Via ferrata in St. Anton in Montafon
A head for heights and sure-footedness are prerequisites for via ferratas.
Via ferrata at the Litzner Seehorn
There is no uniform difficulty rating for via ferratas. In Austria, however, the five-letter scale devised by Kurt Schall is predominantly used (source: Österreichischer Alpenverein)
A – easy: simple, secured trails, leaning (longer) or vertical (short) ladders, railings and iron brackets. Some places may already be exposed, but are easy to walk on. Generally possible for sure-footed mountaineers and those who are not afraid of heights, possible without via ferratta set. Well suited for beginners.

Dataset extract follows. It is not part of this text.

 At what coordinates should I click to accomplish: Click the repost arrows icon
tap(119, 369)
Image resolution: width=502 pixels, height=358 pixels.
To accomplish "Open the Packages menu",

B – moderately difficult: Steeper rocky terrain present with some small, exposed passages. Vertical, longer ladders, iron clips and steps. Can be difficult and exhausting.
Even experienced mountaineers use a safety harness. Climbing difficulty: approx. II – III
C – difficult: steep to very steep rocky terrain, mostly small steps, which are almost always exposed. Even slightly overhanging ladders are sometimes present. Iron clamps and steps can also be a little further apart, sometimes very strenuous. Climbing difficulty: approx. III – IV.
D – very difficult: Vertical, often also overhanging terrain. Clamps and pins are often far apart. For the most part very exposed and often only secured with steel cable. Great arm strength, good climbing technique and good training condition are required, sometimes in combination with easy climbing (I – II) without wire cable.
E – extremely difficult: overhanging rocky terrain for the most part. Extreme demands on strength, climbing technique, skill, courage and morale. Only for experienced via ferrata professionals. Optimum training condition required. Sling for resting recommended!
All requirements for “D” level but more extreme. In addition, there is also the transition stage “F” for exceptional difficulties.
In principle, all via ferrata climbers – even experienced mountaineers or climbers – are advised to feel their way from easy to difficult climbs step by step in order to develop a feeling for evaluating difficulty. As a via ferrata climber, in addition to the degree of difficulty, you should consider the special requirements in the areas of condition/endurance, physical strength, mountain experience, courage/mental preparedness/exposure during planning.